Przedwczesne plotki o śmierci

Jacek Kurski żartem odpowiada, że po wyborczej porażce czuje się jak Poniatowski w Elsterze. Z honorem, ale doszczętnie spłukany. Kiedy mu przypominam powyborczy materiał telewizyjny poświęcony jego karierze, a zatytułowany "Polityczna śmierć bulteriera", mówi spokojnie, że już czterokrotnie składano go żywcem do politycznego grobu. I zawsze się odradzał. Człowiek upada, ale się podnosi. Bez tego nie będzie pełnokrwistego polityka, jego zdaniem.

Na razie nakręca go polityczny pomysł połączenia sił prawicowych partii, łącznie z PiS, które startowały w ostatnich wyborach.
- Jeżeli Prawu i Sprawiedliwości zabrakło 24 tysięcy głosów do pokonania Platformy i przez to przegrało po raz siódmy z rzędu, a Solidarna Polska ma prawie 300-tysięczne poparcie, to tylko ktoś bardzo małostkowy albo ślepy mógłby nie myśleć o wspólnym projekcie. Ale nie będzie tak, że się przejmie elektorat, nie przejmując liderów i posłów - zastrzega Kurski. I dodaje, że druga strona jest, co prawda, pełna buty i arogancji i chce ich partię postponować, ale musi się liczyć z ich wynikiem.

- W większości krajów Unii Europejskiej, z niższym niż u nas progiem wyborczym, mielibyśmy już miejsce w Europarlamencie. Nasz 4-procentowy wynik jest honorowy, jak na ugrupowanie, któremu potrafiono odtrąbić każdego dnia pogrzeb, któremu bez przerwy wieszczono rozbicie klubu, a sondaże dawały tylko dwa procent poparcia.

On Solidarnej Polski - jak zapewnia - nie opuszcza. Chyba że nastąpi jakiś czas szamotaniny na prawicy czy awantur z PiS. W czymś takim nie ma ochoty brać udziału. I wtedy na pewien czas odsunie się od polityki, żeby się zresetować.

Czego będzie mu najbardziej po tych latach w Brukseli brakować? Odpowiada szczerze, że stabilizacji, jaką miał przez te ostatnie pięć lat.

Odprawa europosła

Joanna Senyszyn po wyborach też nie zwalnia tempa. Co chwilę odbiera telefony. Umawia się na wywiady. Tu telewizja, tam prasa. Czy będzie jej tego brakować?

Słysząc to, odpowiada: - Człowiek przyzwyczaja się do złego, a co dopiero do dobrego.

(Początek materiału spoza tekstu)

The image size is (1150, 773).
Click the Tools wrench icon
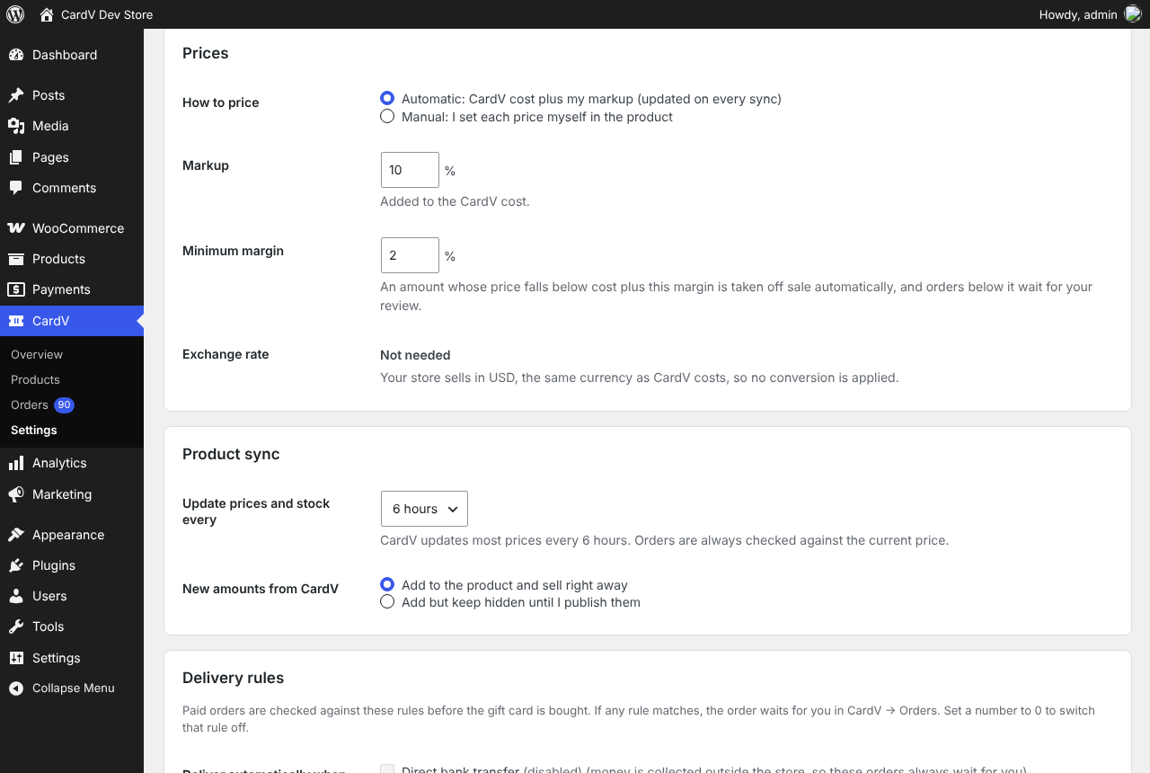(16, 626)
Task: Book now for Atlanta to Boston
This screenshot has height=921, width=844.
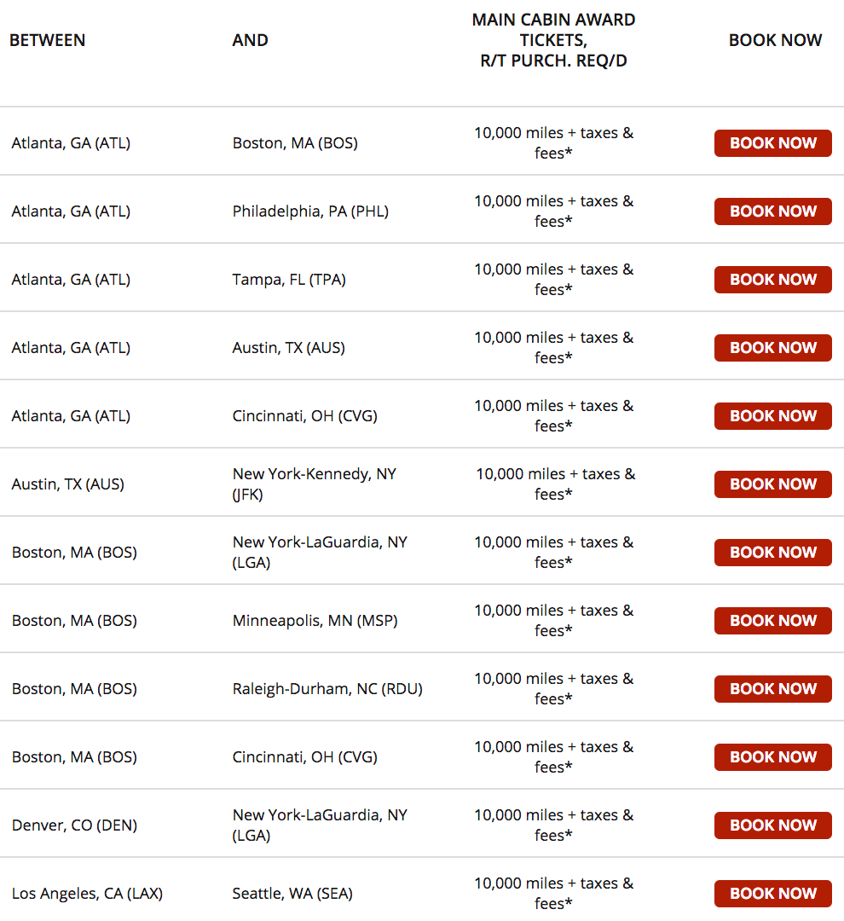Action: tap(772, 143)
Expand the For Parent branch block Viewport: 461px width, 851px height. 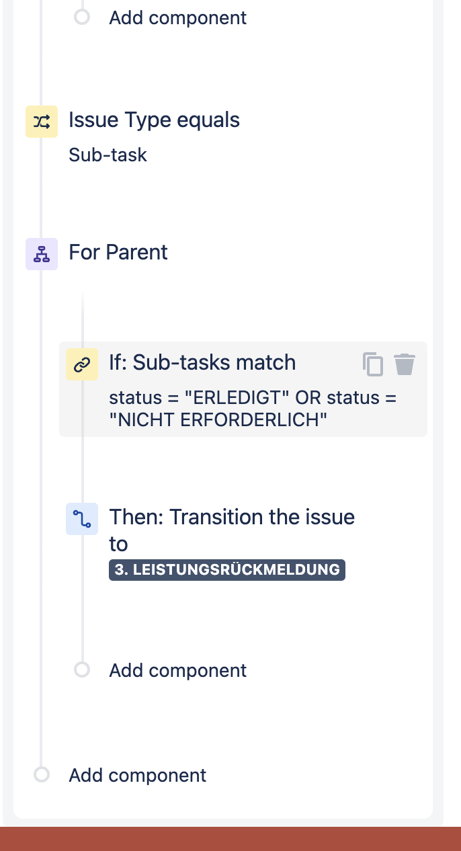(x=118, y=252)
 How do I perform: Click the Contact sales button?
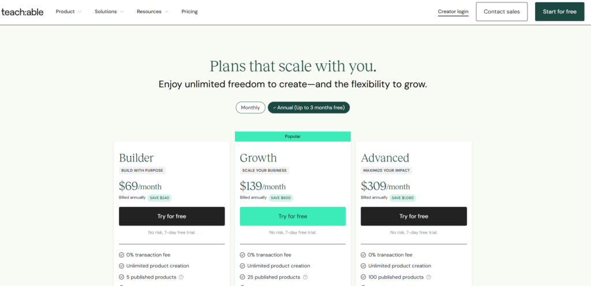(502, 12)
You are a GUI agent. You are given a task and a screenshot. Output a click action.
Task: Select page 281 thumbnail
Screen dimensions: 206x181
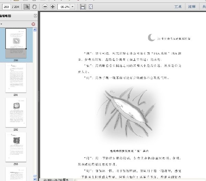click(x=16, y=78)
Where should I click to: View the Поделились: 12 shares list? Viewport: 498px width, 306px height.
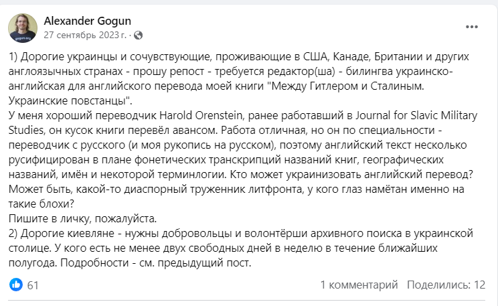point(446,285)
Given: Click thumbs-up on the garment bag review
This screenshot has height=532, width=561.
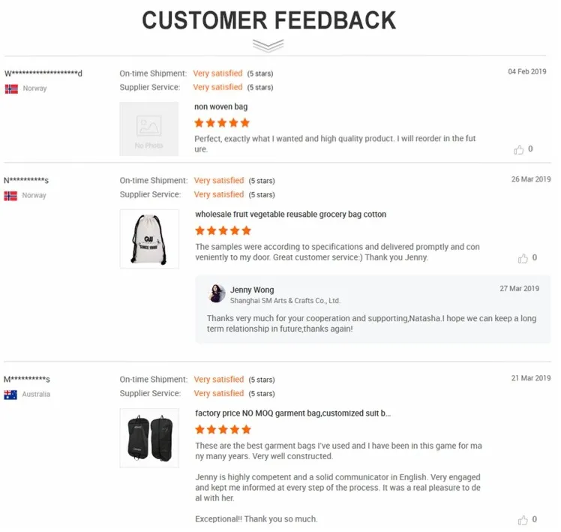Looking at the screenshot, I should [523, 520].
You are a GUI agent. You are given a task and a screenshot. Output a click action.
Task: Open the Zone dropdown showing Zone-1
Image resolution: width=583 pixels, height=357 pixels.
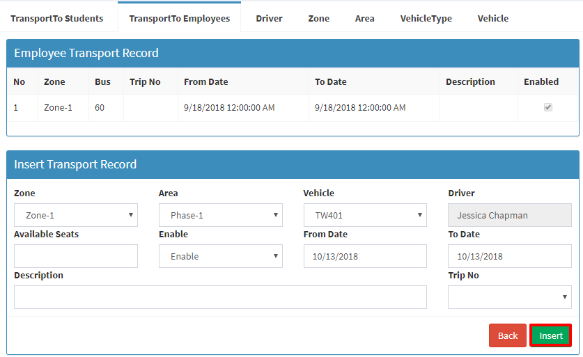click(x=76, y=215)
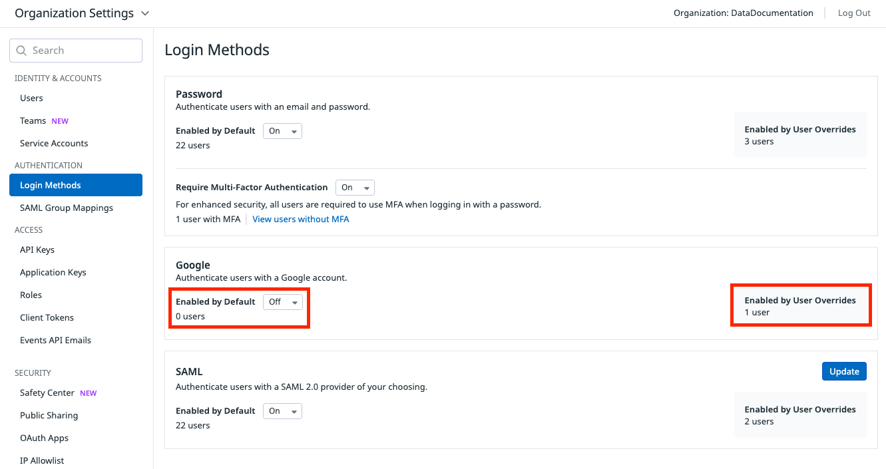Image resolution: width=886 pixels, height=469 pixels.
Task: Open Application Keys settings
Action: point(53,272)
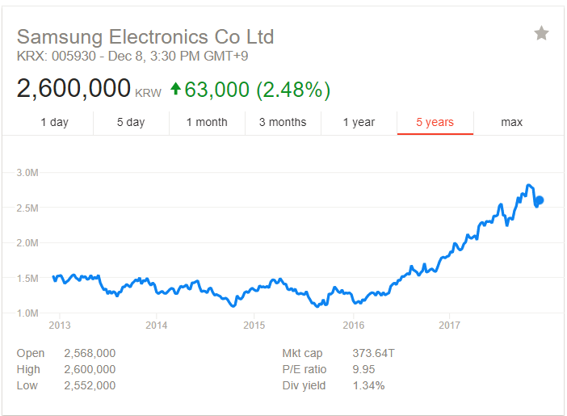The width and height of the screenshot is (567, 416).
Task: Click the star icon to favorite stock
Action: click(x=541, y=33)
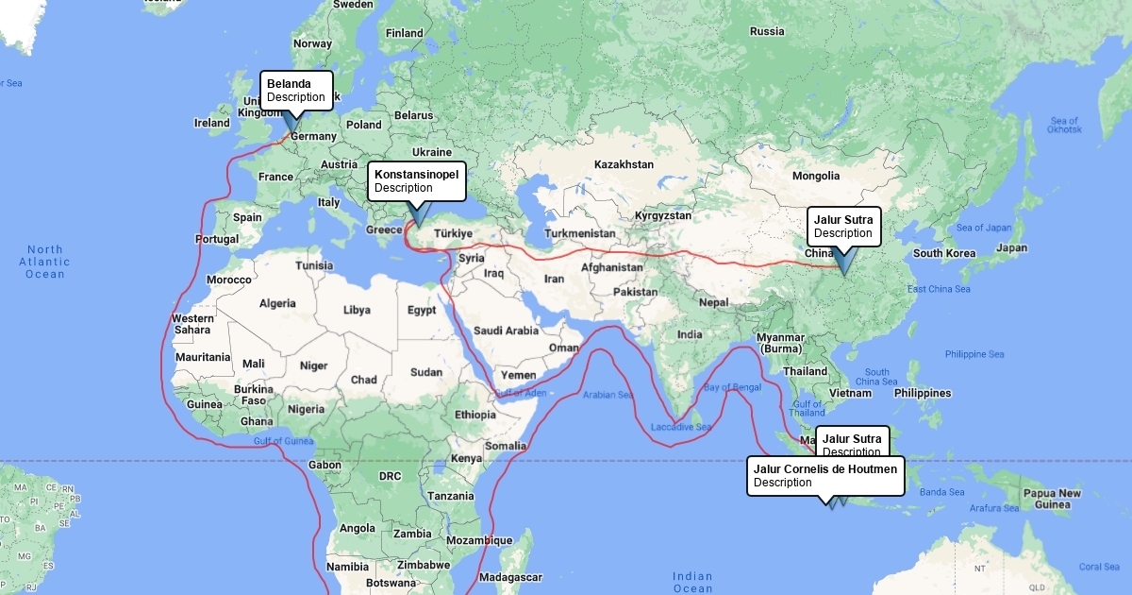Image resolution: width=1132 pixels, height=595 pixels.
Task: Open the Jalur Cornelis de Houtmen callout
Action: [x=825, y=475]
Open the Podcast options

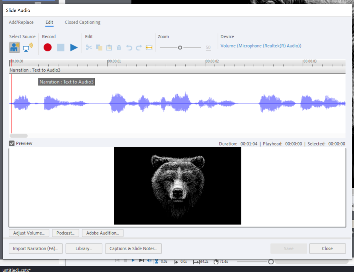click(65, 233)
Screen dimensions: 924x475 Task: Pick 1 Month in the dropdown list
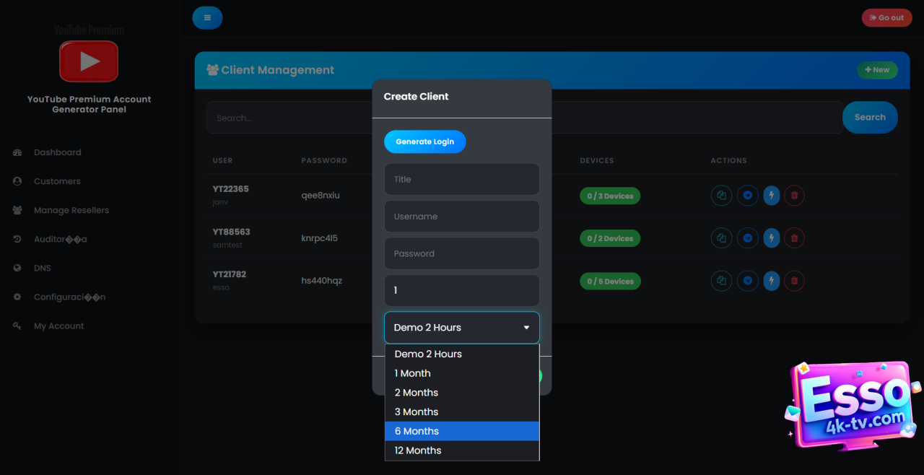pos(462,373)
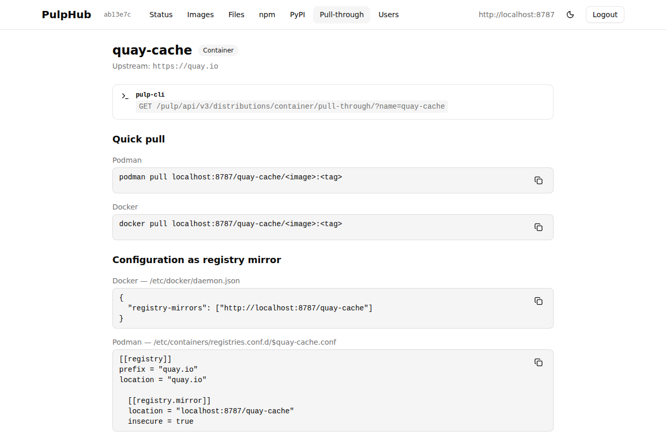Select the Pull-through nav item
666x444 pixels.
point(341,15)
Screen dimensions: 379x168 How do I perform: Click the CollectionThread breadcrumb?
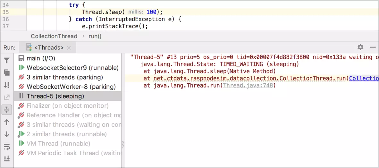tap(54, 36)
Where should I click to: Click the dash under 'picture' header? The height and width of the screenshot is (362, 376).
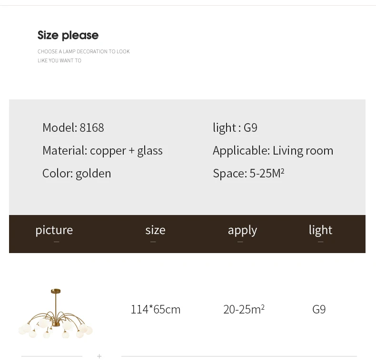(x=57, y=242)
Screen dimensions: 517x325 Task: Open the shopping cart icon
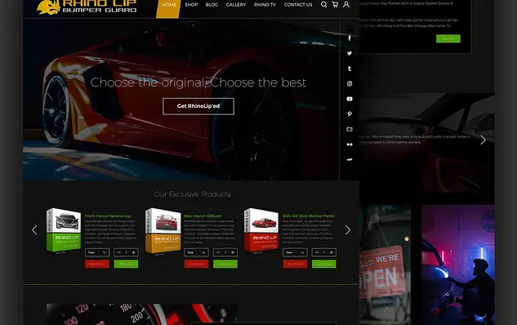[335, 5]
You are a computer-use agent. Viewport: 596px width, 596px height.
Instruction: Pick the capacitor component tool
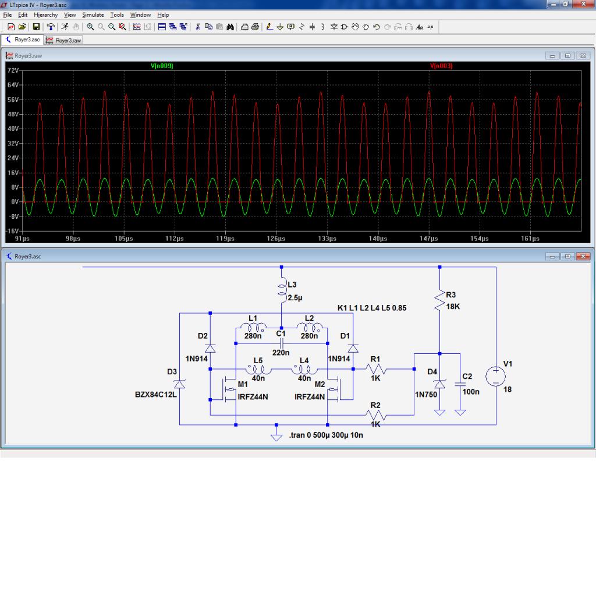pos(312,27)
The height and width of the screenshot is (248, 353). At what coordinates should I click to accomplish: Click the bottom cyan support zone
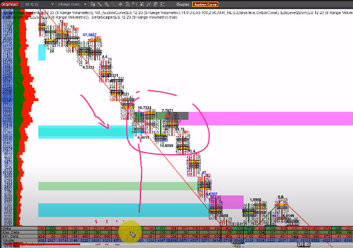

Drażni ją tylko, że dziennikarzy najbardziej interesują odprawy europosłów, tak jakby innych, ciekawszych tematów nie było. Kiedy mówię, że to również ważna informacja dla elektoratu, odpowiada, że nie ma w tym nic sensacyjnego, każdy z nich dostaje bowiem równowartość sześciomiesięcznego wynagrodzenia. Jako jedna z nielicznych potrafi powiedzieć głośno, że jej zdaniem, te odprawy europosłom się należą. - Bo muszą mieć przecież czas na znalezienie pracy - tłumaczy.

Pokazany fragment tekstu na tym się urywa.